The aim of this article is not to provide you with the most up-to-date information on the subject but to give you a general insight in the subject and its importance for the sector.
MiFID II, the Directive on Markets in Financial Instruments repealing MiFID I, was adopted in May 2014. Its transposition and application dates were delayed by one year: Member States had to transpose the new rules by 2 July 2017, and they have applied since 3 January 2018. All Member States have now transposed MiFID II.
The revised MiFID builds on the MiFID I rules that were already in place and it strengthens the protection of investors by introducing new organisational and conduct requirements.
During the legislative process of levels 1 and 2 texts, and during the development of level 3 measures such as ESMA guidelines, BIPAR and its Working Party on MiFID have been active in expressing their views to EU and national legislators on provisions affecting intermediaries and financial advisers.
The European Commission is required to review certain parts of MiFID II by March 2020.

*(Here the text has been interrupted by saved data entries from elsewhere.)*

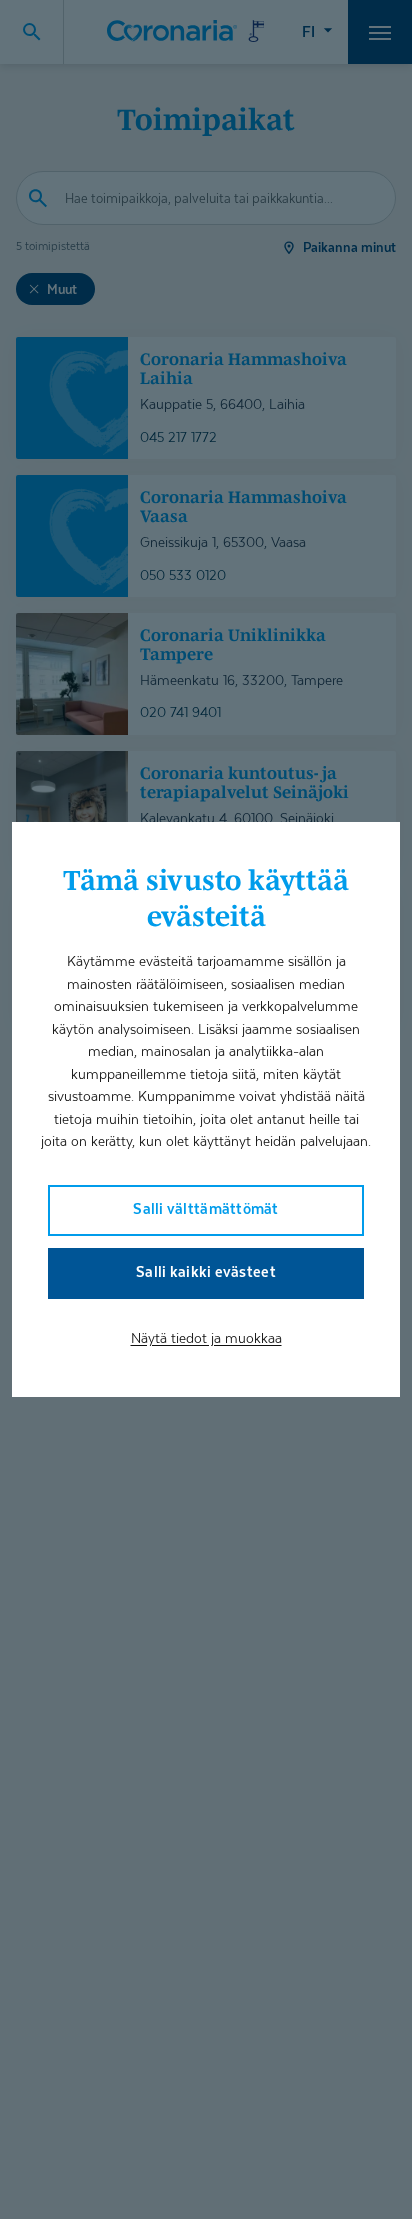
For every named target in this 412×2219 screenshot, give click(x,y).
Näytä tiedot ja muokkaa (206, 1337)
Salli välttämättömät (205, 1208)
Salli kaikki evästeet (206, 1271)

Key points from an intermediary perspective in the level 1 Directive
Key points include the “analogous regime” for “opt-out” firms (firms that are regulated at national level and that do not hold clients’ money and only receive and transmit orders and/or provide advice can be exempted by Member States but have to comply with an “analogous regime”); the provisions on the ban of commission in the case of independent advice, the requirement of quality enhancement in the case of commissions, the knowledge and competence requirements, provisions adding unjustified burden to SME intermediaries and financial advisers such as product governance requirements, etc.
Level 2 rules
The MiFID II, level 1, Directive is completed by level 2 instruments. These include:
For more details on levels 1 and 2 rules, please see the BIPAR Annual Report of 2016-2017.
The MiFID II Directive is also completed by level 3 Guidelines prepared by the European Securities and Markets Authority (ESMA). ESMA consulted on and published Guidelines on cross-selling, on complex debt instruments and structured deposits, on the assessment of knowledge and competence, on product governance (and the target market in particular), on the assessment of suitability of the members of the management body and key function holders, and on certain aspects of the MiFID II suitability requirements.
Guidelines are not legally binding, but they are subject to the “comply or explain” procedure. From the moment that the Guidelines are published in all languages, a two-month period starts to run during which the national competent authorities have to notify ESMA as to whether they comply or intend to comply with the Guidelines, stating their reasons for non-compliance.
Questions & Answers (Q&As)
In 2018 and 2019, ESMA published updates on its Q&As regarding the implementation of investor protection and intermediaries’ topics under MiFID II. The purpose of these Q&As is to “promote common supervisory approaches and practices in the application of MiFID II/ MiFIR for investor protection topics, providing responses to questions posed by the general public, market participants and competent authorities in relation to the practical application of MiFID II/ MiFIR requirements”.
The recent updates deal with topics such as:
ESMA Q&As are not meant to constitute new policy and are periodically reviewed to update them where required and to identify if some of the material has to be converted into Guidelines and Recommendations.
In March 2019, ESMA published an online tool for MiFID II (“Interactive Single Rulebook”), which provides links to the different MiFID II and MiFIR level 2 (delegated acts, regulatory technical standards, implementing technical standards) and level 3 (questions and answers, guidelines, opinions) measures. With this tool, ESMA aims to facilitate the consistent application of the EU single rulebook in the securities markets area.
Review of MiFID II and next steps
The European Commission is required to review MiFID II by March 2020. ESMA has to prepare various contributions to the Commission in this respect, for example on the impact of the MiFID II requirement to disclose any fees, commissions and non-monetary benefits in connection with the provision of an investment service or an ancillary service to the client, including its impact on the proper functioning of the internal market on cross-border investment advice.
Early 2019, ESMA sent a letter to the European Commission proposing to postpone its deliveries by 6 to 24 months, considering the uncertainties introduced by Brexit and aiming to ensure that enough experience is gathered on the application of MiFID II/MiFIR before beginning the review of the functioning of the various MiFID II provisions.
At a meeting of the European Parliament’s ECON committee in April 2019, Vice-President and Commissioner for Financial Stability, Financial Services and Capital Markets Union, Valdis Dombrovskis said that the Commission is preparing the MiFID II review and that initial lessons can be drawn.
The Commission will look at consumer protection and the operation of equities and bond markets. They will assess whether it is time to consider establishing more market transparency through the consolidated tape and they would like ESMA to prioritise its report on the latter. They will also assess how unbundling investment research from brokering has worked and whether they need to adjust this unbundling rule.
Commissioner Dombrovskis also referred to the ESMA letter, saying that such delay was unfortunate, adding, however, that delivering the analysis to produce those reports is particularly challenging until there is further clarity of the trading landscape post-Brexit.